Cela sans même prendre en compte ceux qui, pour des raisons de personnes, ne voteront jamais Mélenchon ou jamais Hamon. Or il faudra bien que l'un de ces deux-là mène le rassemblement.
On peut être opposé à cette désertion, la critiquer, la condamner, mais on est obligé de faire avec cette réalité de terrain. Elle ne va pas disparaitre sous l'effet d'un vœu pieux. L'alliance de ces 3 candidats ne fera pas les 30% fantasmés, parce qu'ils ne dépendent pas de robots mais d'êtres humains, avec leurs logiques, leurs convictions, leurs histoires, et au final... leurs choix.
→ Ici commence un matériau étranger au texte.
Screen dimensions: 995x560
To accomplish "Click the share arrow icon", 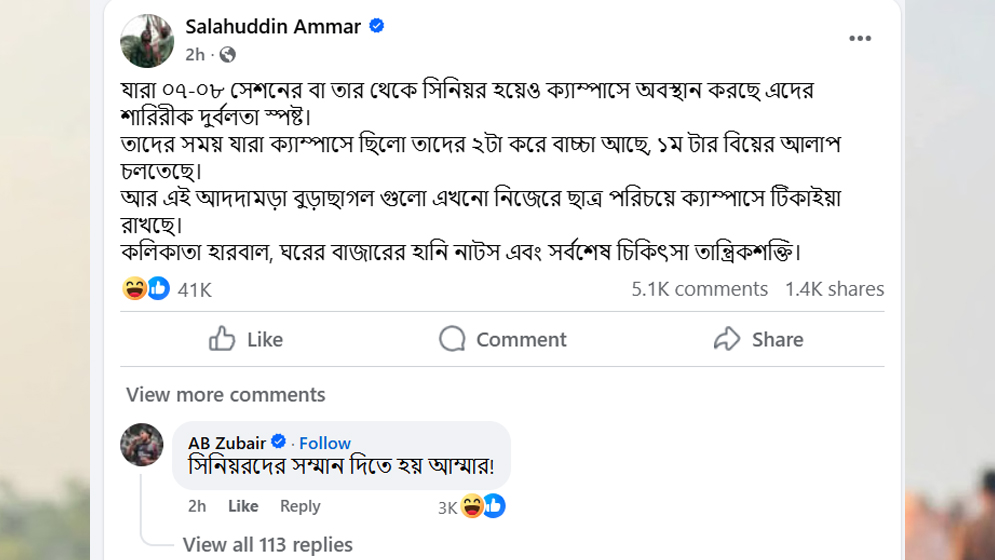I will pyautogui.click(x=727, y=339).
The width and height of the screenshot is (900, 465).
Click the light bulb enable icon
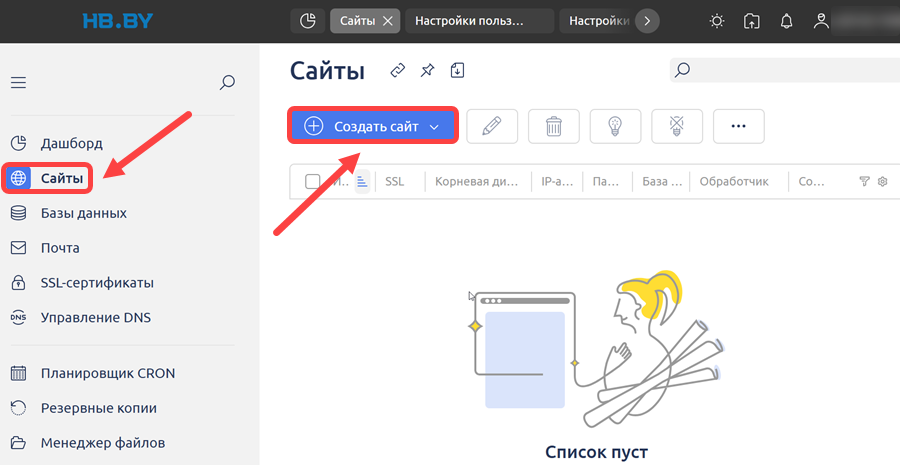point(615,126)
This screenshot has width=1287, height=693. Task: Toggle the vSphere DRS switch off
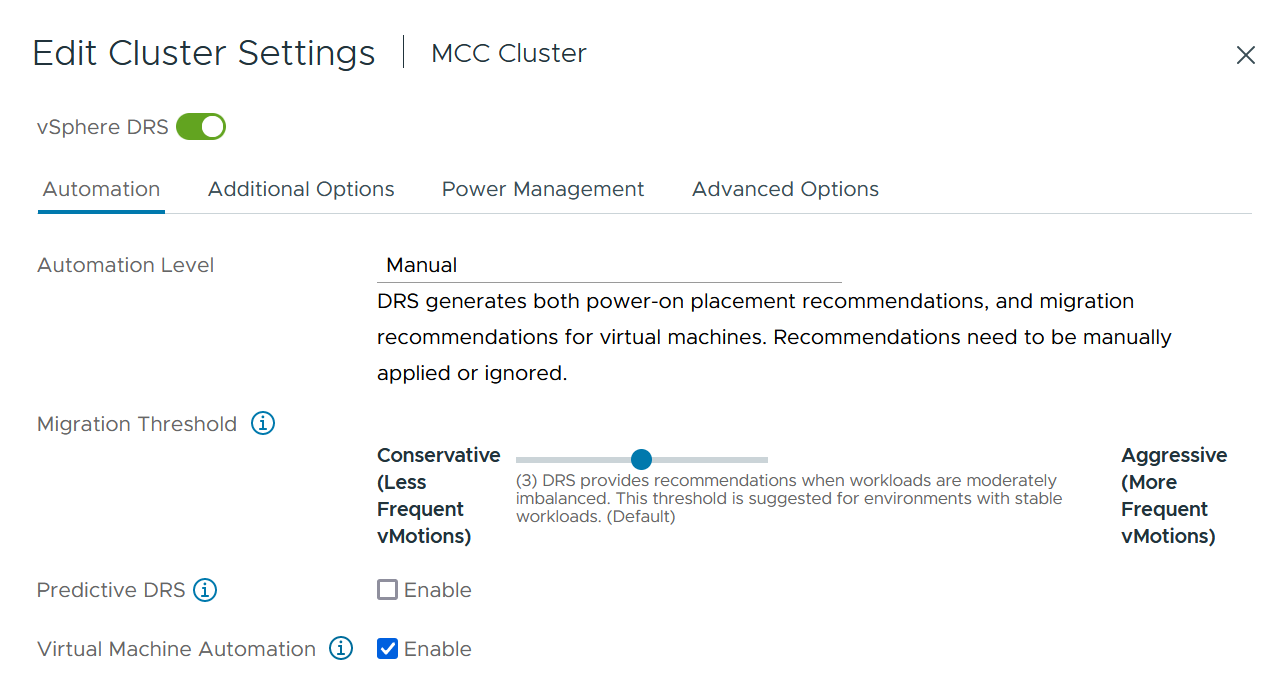click(x=201, y=127)
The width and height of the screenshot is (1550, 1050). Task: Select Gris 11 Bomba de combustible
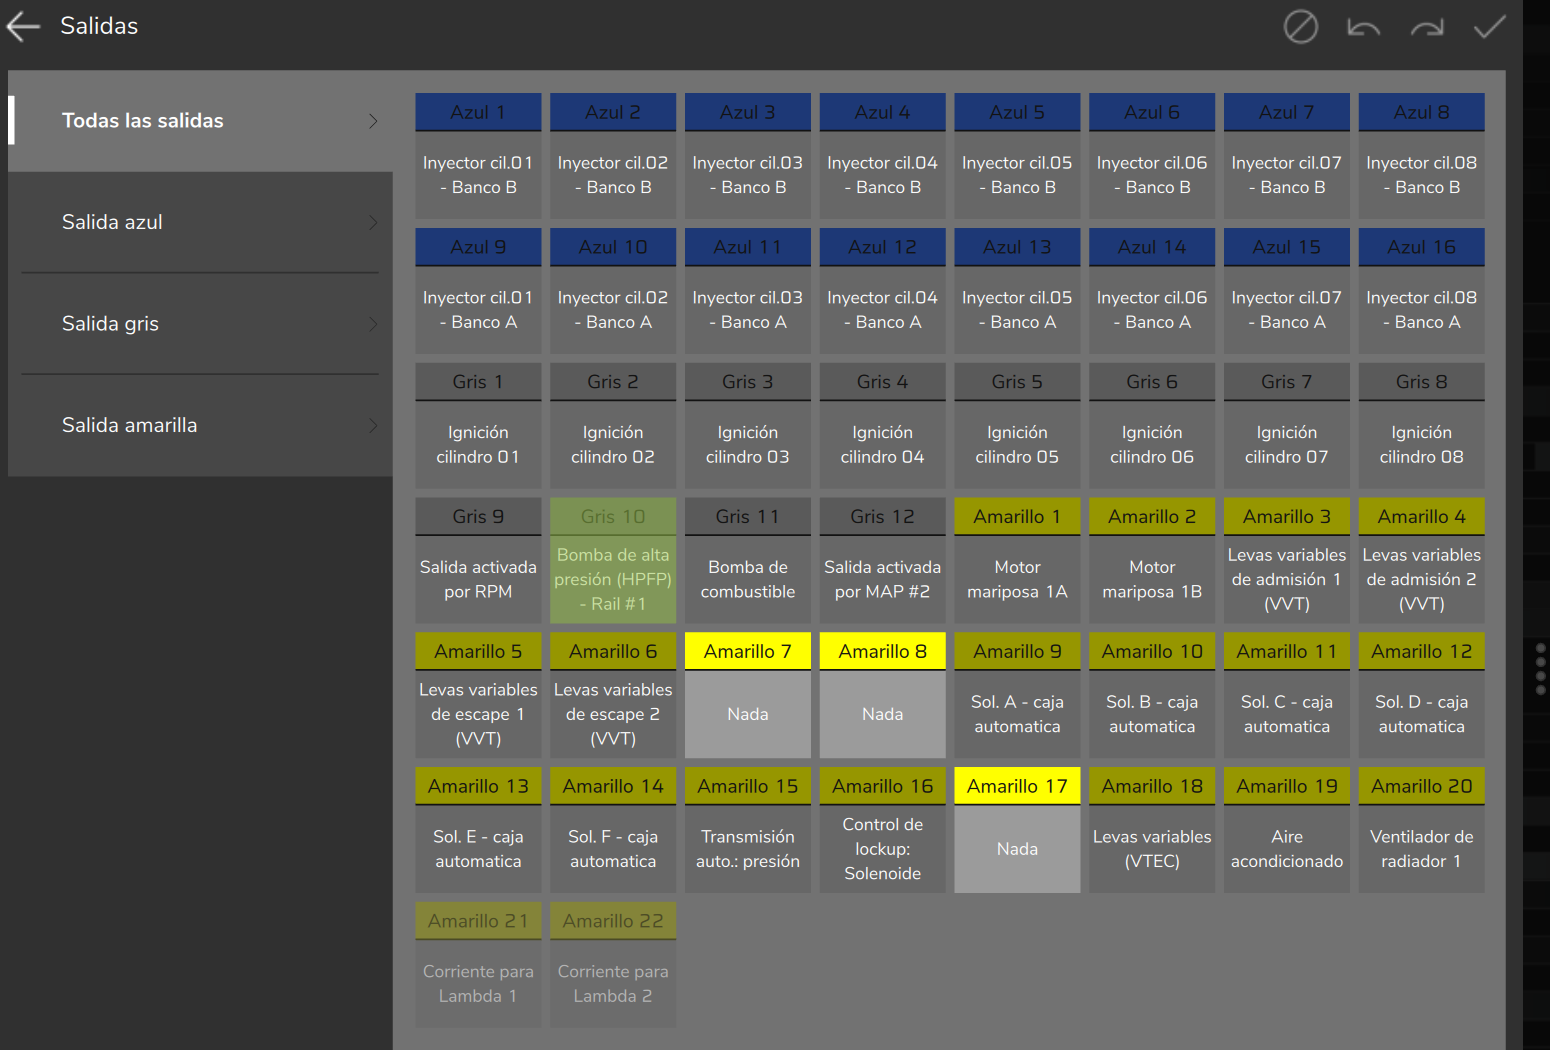pos(748,560)
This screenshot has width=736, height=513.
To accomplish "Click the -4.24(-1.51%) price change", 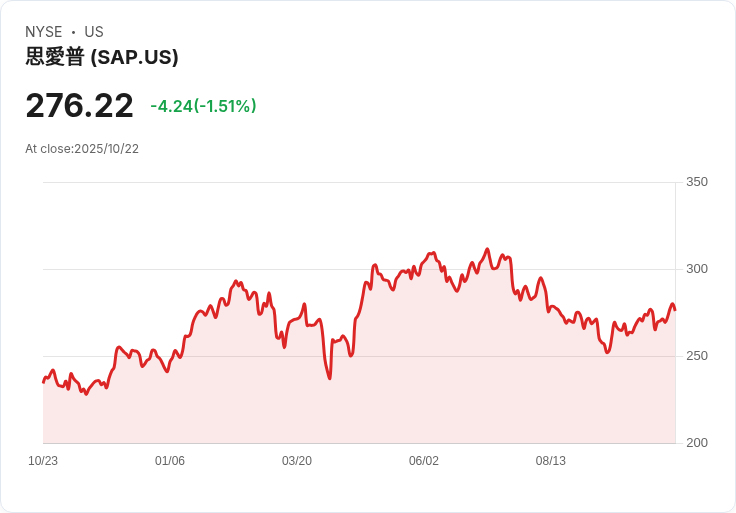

Mon estimation personnelle, faite à l'aune de mon doigt mouillé et de mes neurones dédiés aux mathématiques prédictives, serait que, basé sur ces sondages de 14-14-2, l'amalgame ferait aux alentours de 18% en propulsant Macron à 30%.
Enfin, Médiapart, Libération et Regards déclarent : "En faisant le choix de maintenir et l’un et l’autre leur candidature, Benoît Hamon et Jean-Luc Mélenchon prennent la responsabilité historique de voir la gauche éliminée dès le premier tour de la présidentielle, le 23 avril."
Ce faisant ils déresponsabilisent totalement l'ensemble des politiques menées jusque là, ainsi que les médias.
Le rejet du PS, la bulle Macron, la domination du FN ne sont pas soudainement apparus lorsque Benoit Hamon et Jean-Luc Mélenchon on refusé de s'allier.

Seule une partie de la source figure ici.